The TV docu project was shelved, I’m not sure why, probably because TV was already awash with quickie EDSA features, although these were mostly still on euphoric mode and couldn’t be bothered with  what time of what day things happened, so I kept on with my timeline. I already had Freddie Aguilar’s story on tape, and I had a pile of old dailies and weekly magazines published from mid-February onward, mostly retrieved from the bodegas of family and friends, and when there was nothing better to do between writing gigs, I just kept going back to it, combing through every page of every news report, first-person account, and feature article related to the four days, sifting the historical from the hysterical, the hard data (who what where when how why) from the soft (ravings, divinings), and adding to my notes.  A quest for answers:  Was it really that easy, how could it have been so easy, to oust Marcos in a matter of four days?   Did Enrile and Ramos defect to support Cory because they woke up on Saturday, February 22, suddenly believing in her cause?  And did Marcos flee because he heard the voice of God in the people’s prayerful demand that he resign? I could accept the notion of a miracle, water turning into wine, or a villain turning over a new leaf, but I wanted to know how it happened, what did it take, when exactly was the moment of transformation?

It was also a joy to do, I must confess, researching something so new, so recent, so awesome a phenomenon about which little yet had been written. I was in Virgo heaven, sifting for nuggets, picking out from texts every bit of possibly valid information re the multiple convergent synchronous events of the four days, copying, quoting, word for word, careful to note every source and the date of publication.  Selective and subjective, yes, but objective, too, in the sense that I was a free agent, no one was paying me to do it, I was under no obligation to promote, protect, or put down anyone. I was interested in what went on with all of them during the four days: Cory and Butz, Enrile and Ramos, Honasan and RAM, Marcos and Imelda, Ver and the Marines, Tommy and Greggy, Reagan and Bosworth and Shultz, the Cardinal and the nuns, the people in EDSA, the people in Channel 4, the people in Mendiola, the people in the Palace. I had no agenda other than to fashion from the data a fully-documented chronology of the four-day revolt, a starting point for study and further research and rigorous thought by historians and other academics.

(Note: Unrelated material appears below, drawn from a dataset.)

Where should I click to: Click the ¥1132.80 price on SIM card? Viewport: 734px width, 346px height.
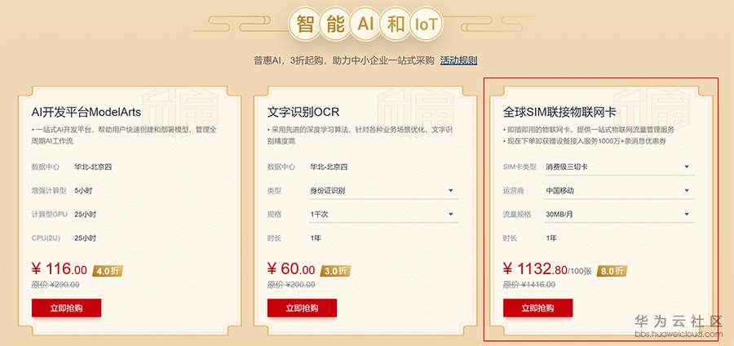535,269
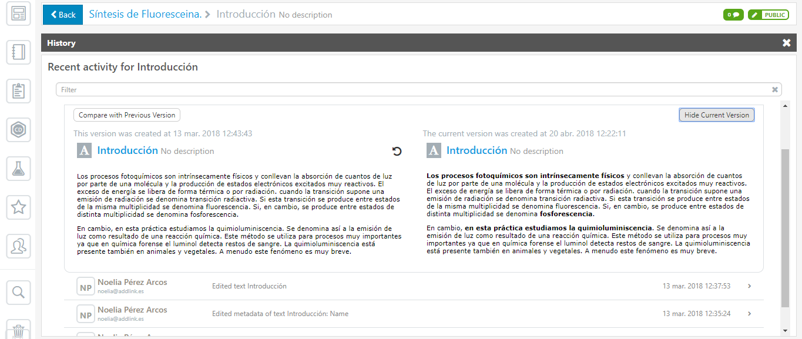Open favorites star icon in the sidebar
Viewport: 802px width, 339px height.
point(18,207)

My own interest in EDSA was purely personal-political. The four days had been utterly amazing, people doing the unexpected, breaking away, breaking out, essaying new ways of thinking and behaving, and events swiftly progressing on multiple fronts as though life were on fast-forward mode. The astrologer in me sensed it as a wondrous birthing moment, a rise in individual and collective consciousness; the writer, as a story so awesome, it could only be the beginning of something great for nation, like a new politics. I was coming from two years of reading and writing for pioneer environmentalist Maximo “Junie” Kalaw’s journal Alternative Futures (1984-1986), getting updated on the widespread poverty, the failure of trickle-down economics, the environmental degradation, the dis-ease in our health and education systems, and tuning in to New Age holistic thought as the new paradigm (the whole is more than the sum of its parts, everything is interconnected) and sustainable development as the new advocacy.

I had such high hopes, but of course no one was prepared to make any kind of leap into uncharted territory, easier to slide back to pre-martial law ways and, even, dub EDSA a freak event, worse, a failure for not ushering in deep-seated change. This last always raised my eyebrows. It was post-EDSA that was the failure. EDSA itself was a spectacular success – we wanted Marcos ousted, and he was ousted, and non-violently to boot. How did it happen na nga? And what did we do right, what did we do wrong, can we make it happen again? Certainly a chronology of events was the essential task.